There are two books I cannot contemplate living without. The first is Dickens's 'Great Expectations' and the second the 'Poems of George Herbert'. I have taken my little Oxford World's Classics edition of the latter, bought in 1957, everywhere I have ever been. It has sustained, delighted and moved me in the heat of Australia and the ferocious cold of the American North-West. Herbert is the most sweet-tempered of the great Metaphysical poets and perhaps the most subtle too. Consider these lines from "Giddinesse":
Surely if each one saw another's heart,
There would be no commerce,
No sale or bargain passe; all would disperse
And live apart.
That might be the plot, in miniature, of many a novel, good and bad, for the Reverend George Herbert is no intellectual slouch. He think - you can almost hear him thinking - about what he is saying so memorably, so beautifully. He argues with himself and, occasionally, with his God:
Ah, my deare God, though Iam clean forgot,
Let me not love Thee, if I love Thee not.
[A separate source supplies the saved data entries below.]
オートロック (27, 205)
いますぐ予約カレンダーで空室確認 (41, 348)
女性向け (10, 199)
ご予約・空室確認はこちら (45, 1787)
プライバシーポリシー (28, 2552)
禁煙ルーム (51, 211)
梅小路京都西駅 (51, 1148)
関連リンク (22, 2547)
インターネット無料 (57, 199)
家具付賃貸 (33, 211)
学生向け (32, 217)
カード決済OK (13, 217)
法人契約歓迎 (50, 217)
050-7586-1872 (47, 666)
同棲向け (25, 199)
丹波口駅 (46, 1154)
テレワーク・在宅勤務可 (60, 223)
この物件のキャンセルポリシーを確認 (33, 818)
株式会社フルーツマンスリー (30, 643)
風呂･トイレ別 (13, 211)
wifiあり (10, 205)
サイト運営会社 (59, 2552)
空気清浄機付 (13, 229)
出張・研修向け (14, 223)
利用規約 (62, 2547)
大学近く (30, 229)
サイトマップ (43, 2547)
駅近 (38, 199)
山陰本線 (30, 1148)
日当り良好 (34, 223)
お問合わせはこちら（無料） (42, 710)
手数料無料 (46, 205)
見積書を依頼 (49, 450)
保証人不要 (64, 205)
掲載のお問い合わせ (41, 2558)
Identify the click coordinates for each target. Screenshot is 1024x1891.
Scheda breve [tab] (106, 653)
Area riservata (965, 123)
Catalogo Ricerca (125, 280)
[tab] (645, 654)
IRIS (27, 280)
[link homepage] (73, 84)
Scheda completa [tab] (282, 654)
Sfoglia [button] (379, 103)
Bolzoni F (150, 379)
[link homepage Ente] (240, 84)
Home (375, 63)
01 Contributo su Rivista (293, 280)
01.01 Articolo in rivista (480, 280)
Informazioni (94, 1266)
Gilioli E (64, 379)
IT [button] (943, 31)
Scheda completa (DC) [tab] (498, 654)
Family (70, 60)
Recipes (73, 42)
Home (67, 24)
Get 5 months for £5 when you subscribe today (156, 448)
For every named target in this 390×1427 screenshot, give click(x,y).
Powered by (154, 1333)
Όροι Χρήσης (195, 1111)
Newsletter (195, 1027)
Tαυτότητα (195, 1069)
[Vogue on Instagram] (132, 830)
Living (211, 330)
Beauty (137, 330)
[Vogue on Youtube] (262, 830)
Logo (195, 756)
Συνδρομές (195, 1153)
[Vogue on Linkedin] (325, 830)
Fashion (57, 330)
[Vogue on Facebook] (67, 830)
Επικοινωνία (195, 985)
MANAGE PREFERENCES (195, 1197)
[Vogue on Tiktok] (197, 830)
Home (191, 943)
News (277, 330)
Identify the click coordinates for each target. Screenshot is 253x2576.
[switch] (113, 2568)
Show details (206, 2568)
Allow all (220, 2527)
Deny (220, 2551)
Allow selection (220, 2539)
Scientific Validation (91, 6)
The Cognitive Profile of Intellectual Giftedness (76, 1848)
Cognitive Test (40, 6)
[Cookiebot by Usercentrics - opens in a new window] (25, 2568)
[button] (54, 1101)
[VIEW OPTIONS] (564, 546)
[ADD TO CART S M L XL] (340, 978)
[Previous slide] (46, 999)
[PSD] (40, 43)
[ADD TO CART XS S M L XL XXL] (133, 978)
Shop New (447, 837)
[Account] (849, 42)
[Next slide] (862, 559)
What I love in Herbert's poetry is its sense of the luminosity of the ordinary. He writes of men and women, of food, of birds and trees and flowers, of each and every human thing. If you cannot believe, as he did, that the world has been touched by a divine hand, that shouldn't make you deaf to the verbal music with which he gives his belief expression. I know of no lovelier poem in the language than "The Flower", in which he rejoices in the passing of grief:
And now in age I bud again,
After so many deaths I live and write;
I once more smell the dew and rain,
And relish versing...
It was in 1937, the year of my birth, that Simone Weil, the most widely read and educated of mystics, discovered Herbert's "Love", with its marvellous opening words:
Love bade me welcome: yet my soul drew back
Guiltie of dust and sinne.
But quick ey'd love, observing me grow slack
From my first entrance in,
Drew nearer to me, sweetly questioning
If I lacked anything...
"I learnt it by heart," she wrote to her spiritual adviser, Father Perrin. "Often, at the culminating point of a violent headache, I make myself say it over, concentrating all my attention upon it and clinging with all my soul to the tenderness it enshrines. I used to think I was merely reciting it as a beautiful poem, but without my knowing it the recitation had the virtue of a prayer." This transcendental masterpiece ends with the the line "So I did sit and eat", when the unworthy guest accepts Love's invitation to break bread at the table. Simone Weil accepted that invitation, too.
George Herbert has been my constant friend and travelling companion for more than 50 years. He will be staying with me until the end.